**What you have to do**. Your task is to repeat the entries exactly from their first line through the line with "800x400 pixels.", and to stop there.
——————
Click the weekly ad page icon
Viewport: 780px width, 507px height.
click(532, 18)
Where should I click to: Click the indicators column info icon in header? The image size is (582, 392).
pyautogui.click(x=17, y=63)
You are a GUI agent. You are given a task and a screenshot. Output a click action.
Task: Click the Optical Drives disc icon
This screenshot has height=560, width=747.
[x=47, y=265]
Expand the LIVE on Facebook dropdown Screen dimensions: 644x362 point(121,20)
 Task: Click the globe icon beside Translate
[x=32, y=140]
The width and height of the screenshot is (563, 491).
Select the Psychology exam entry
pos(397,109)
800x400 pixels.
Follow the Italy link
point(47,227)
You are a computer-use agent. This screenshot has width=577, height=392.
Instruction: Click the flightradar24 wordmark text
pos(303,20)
——————
**Answer area**.
Click the weekly ad page icon
Viewport: 780px width, 507px height.
click(532, 18)
Where should I click to: Click the indicators column info icon in header? The image size is (582, 392).
pyautogui.click(x=17, y=63)
You are a GUI agent. You are given a task and a screenshot. Output a click action.
Task: Click the Optical Drives disc icon
This screenshot has height=560, width=747.
[x=47, y=265]
Expand the LIVE on Facebook dropdown Screen dimensions: 644x362 point(121,20)
 Task: Click the globe icon beside Translate
[x=32, y=140]
The width and height of the screenshot is (563, 491).
Select the Psychology exam entry
pos(397,109)
800x400 pixels.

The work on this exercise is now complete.